Atlantico : Concernant les services de renseignement, nous avons tendance à regarder ce qui ne va pas et non ce qui est bien. Comment l’expliquer ? Comment sont organisés les services de renseignement ?

Alain Rodier : Il est normal que l’on regarde ce qui ne va pas car, si les échecs sont en partie connus, les succès restent dans le domaine du secret pendant de nombreuses années. C’est ainsi que l’opération Fortitude, qui consistait à tromper les Allemands sur le site du débarquement en 1944, n’a été connue en détail que dans les années 1970, lorsque toutes les archives furent rendues accessibles aux chercheurs et universitaires.

Et les réussites sont nombreuses. Si l’on prend le cas des éliminations ciblées (opération Homo et Arma), le résultat n’est que la partie visible d’opérations très complexes qui ont permis l’identification et la localisation exacte d’objectifs sensibles et protégés : la plupart des califes du groupe État islamique, les deux émirs d’Al-Qaïda et des centrifugeuses iraniennes (virus Stuxnet) l’ont compris à leurs dépens.

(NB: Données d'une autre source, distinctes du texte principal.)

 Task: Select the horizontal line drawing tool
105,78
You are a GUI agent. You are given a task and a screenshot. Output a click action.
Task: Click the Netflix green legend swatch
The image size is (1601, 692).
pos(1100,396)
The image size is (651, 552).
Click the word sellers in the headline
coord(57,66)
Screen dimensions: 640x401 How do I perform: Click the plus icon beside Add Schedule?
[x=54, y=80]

Si chaque pays a sa spécificité – par exemple les États-Unis comptent 18 agences de renseignement –, la majorité dispose globalement de services internes chargés du contre-espionnage, de la lutte contre le terrorisme et de la contre-intervention, de services externes dont la mission est la collecte de renseignements à l’étranger et de services techniques qui gérer toutes les informations d’origine électromagnétique, satellites, etc.

Il existe quelques exceptions comme le MIT turc qui dispose de compétences internes et externes. Il existe enfin le renseignement militaire destiné à informer les forces armées dans leur propre domaine.

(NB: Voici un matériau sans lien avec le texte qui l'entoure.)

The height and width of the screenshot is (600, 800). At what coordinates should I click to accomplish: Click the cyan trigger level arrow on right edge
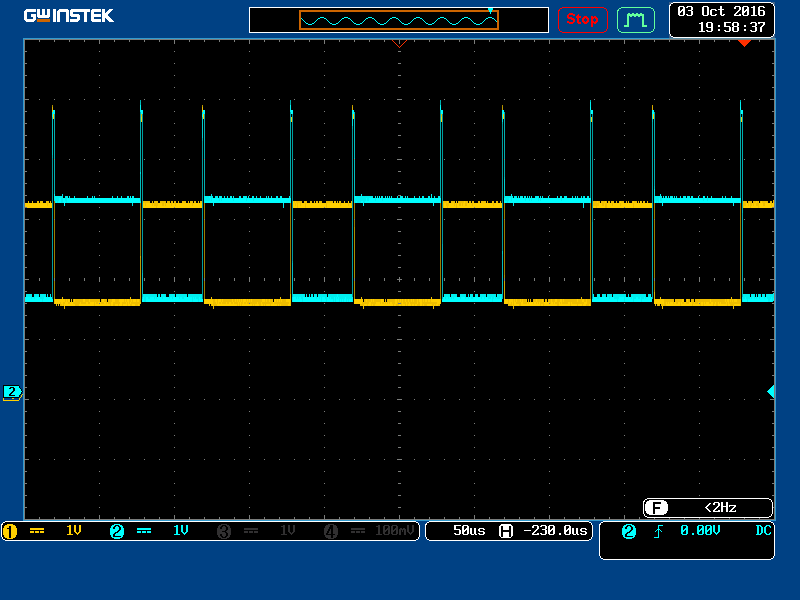click(x=770, y=391)
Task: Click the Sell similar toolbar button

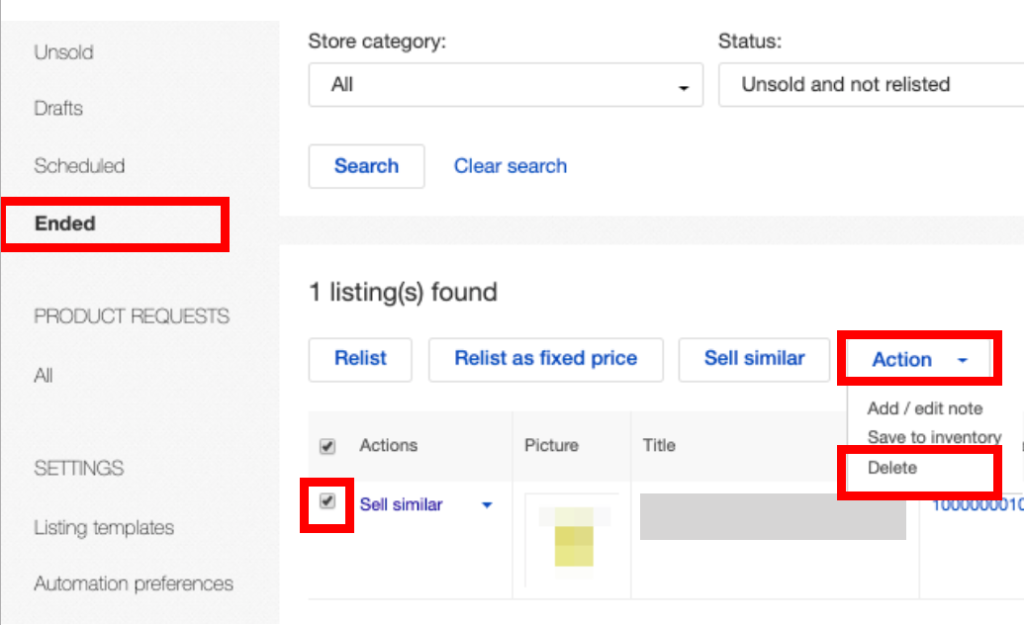Action: point(754,359)
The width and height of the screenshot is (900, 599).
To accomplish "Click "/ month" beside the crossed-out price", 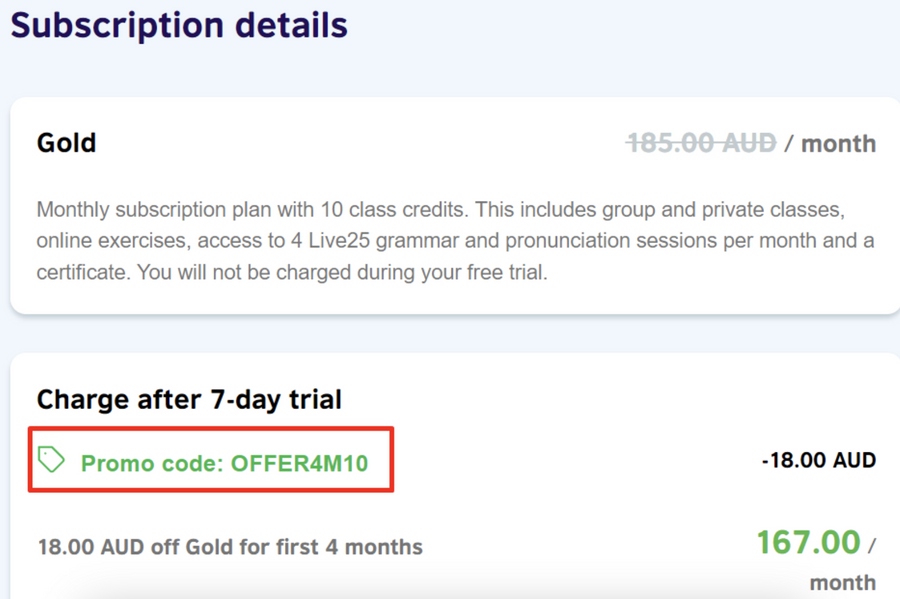I will click(830, 144).
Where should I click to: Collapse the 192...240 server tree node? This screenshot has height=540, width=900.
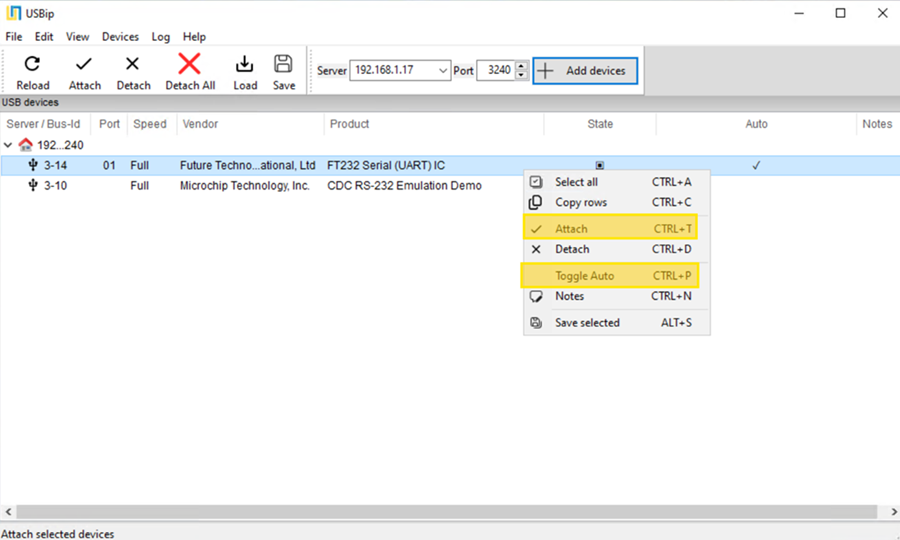click(x=9, y=145)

A noter que dans les pays démocratiques, seuls les services de renseignement extérieurs sont autorisés à opérer en dehors des lois (des pays ciblés, mais aussi des lois nationales). Ceci est tempéré par le fait qu’ils sont contrôlés – a posteriori – par des commissions indépendantes.

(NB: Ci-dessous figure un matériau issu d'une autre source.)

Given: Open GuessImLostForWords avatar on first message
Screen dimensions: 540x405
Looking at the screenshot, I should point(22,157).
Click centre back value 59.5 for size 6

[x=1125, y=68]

Il est toutefois préférable que les opérateurs ne se coincent pas les doigts dans le pot de confiture. Ils sont généralement libérés par les responsables et les autorités intermédiaires « sautent » comme des fusibles (affaire Greenpeace).

Si l’intelligence dans sa totalité n’est généralement pas confiée à un seul homme, c’est parce que le pouvoir politique craint que ce gestionnaire surinformé ne devienne trop puissant et ne finisse par représenter pour lui un danger. Il pourrait avoir des dossiers sur tout et sur tout le monde…

Cependant, comme encore faut-il coordonner l’action de tous les services et qu’il n’y a pas de redondance et de gaspillage de budget, il existe un « coordinateur » du renseignement qui regroupe tous les « directeurs » mais il n’a pas de véritable autorité hiérarchique dans le sens strict du terme. Le seul responsable ultime des services de renseignement est la plus haute autorité de l’État. C’est aussi ce qui donne le pouvoir aux « directeurs » de services : en fin de compte, ils ne répondent qu’au chef de l’Etat.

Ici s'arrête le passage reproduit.